Source material:
□ □ □ □

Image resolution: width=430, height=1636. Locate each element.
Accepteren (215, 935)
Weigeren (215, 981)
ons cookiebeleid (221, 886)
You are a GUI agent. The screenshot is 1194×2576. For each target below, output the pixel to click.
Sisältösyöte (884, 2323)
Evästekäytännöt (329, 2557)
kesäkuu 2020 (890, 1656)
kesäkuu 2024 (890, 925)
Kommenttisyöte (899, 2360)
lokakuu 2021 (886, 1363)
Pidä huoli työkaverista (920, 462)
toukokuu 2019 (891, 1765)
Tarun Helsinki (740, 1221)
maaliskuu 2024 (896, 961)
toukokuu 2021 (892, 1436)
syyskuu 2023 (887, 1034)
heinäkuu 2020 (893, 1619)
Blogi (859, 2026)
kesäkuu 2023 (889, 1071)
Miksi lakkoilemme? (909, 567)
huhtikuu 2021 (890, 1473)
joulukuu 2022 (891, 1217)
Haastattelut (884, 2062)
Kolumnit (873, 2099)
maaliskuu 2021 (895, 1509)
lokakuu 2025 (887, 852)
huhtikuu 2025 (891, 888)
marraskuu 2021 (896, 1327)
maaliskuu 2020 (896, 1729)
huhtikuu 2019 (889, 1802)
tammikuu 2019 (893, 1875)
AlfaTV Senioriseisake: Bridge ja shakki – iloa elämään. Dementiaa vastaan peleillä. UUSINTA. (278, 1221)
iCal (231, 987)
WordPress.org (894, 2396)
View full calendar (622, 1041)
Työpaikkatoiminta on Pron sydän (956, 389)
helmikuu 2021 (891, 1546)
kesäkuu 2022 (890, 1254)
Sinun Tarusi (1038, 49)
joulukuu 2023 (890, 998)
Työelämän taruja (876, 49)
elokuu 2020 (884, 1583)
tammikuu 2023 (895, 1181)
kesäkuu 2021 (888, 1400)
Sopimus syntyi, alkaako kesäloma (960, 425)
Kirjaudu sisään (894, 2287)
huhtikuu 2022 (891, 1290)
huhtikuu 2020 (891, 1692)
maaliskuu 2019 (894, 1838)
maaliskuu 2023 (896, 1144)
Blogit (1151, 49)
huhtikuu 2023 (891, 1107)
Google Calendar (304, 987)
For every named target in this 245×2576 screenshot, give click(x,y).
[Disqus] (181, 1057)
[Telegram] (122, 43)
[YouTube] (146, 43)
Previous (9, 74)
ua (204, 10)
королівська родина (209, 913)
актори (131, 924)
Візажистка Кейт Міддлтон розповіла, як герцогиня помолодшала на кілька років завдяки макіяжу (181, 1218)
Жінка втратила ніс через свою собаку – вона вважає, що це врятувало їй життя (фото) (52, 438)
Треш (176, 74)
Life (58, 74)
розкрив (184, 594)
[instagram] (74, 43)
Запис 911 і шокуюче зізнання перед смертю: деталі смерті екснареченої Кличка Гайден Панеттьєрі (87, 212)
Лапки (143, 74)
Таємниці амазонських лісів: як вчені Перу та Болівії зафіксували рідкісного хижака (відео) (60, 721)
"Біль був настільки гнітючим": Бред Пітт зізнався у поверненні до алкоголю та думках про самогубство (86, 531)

□ □ □ □

The task:
Above are the entries. Quote exactly the lines from the one bearing "Blogit (1151, 49)" through the one bearing "актори (131, 924)".

Answer for the task:
Blogit (1151, 49)
huhtikuu 2023 (891, 1107)
Google Calendar (304, 987)
For every named target in this 245×2576 screenshot, give click(x,y).
[Disqus] (181, 1057)
[Telegram] (122, 43)
[YouTube] (146, 43)
Previous (9, 74)
ua (204, 10)
королівська родина (209, 913)
актори (131, 924)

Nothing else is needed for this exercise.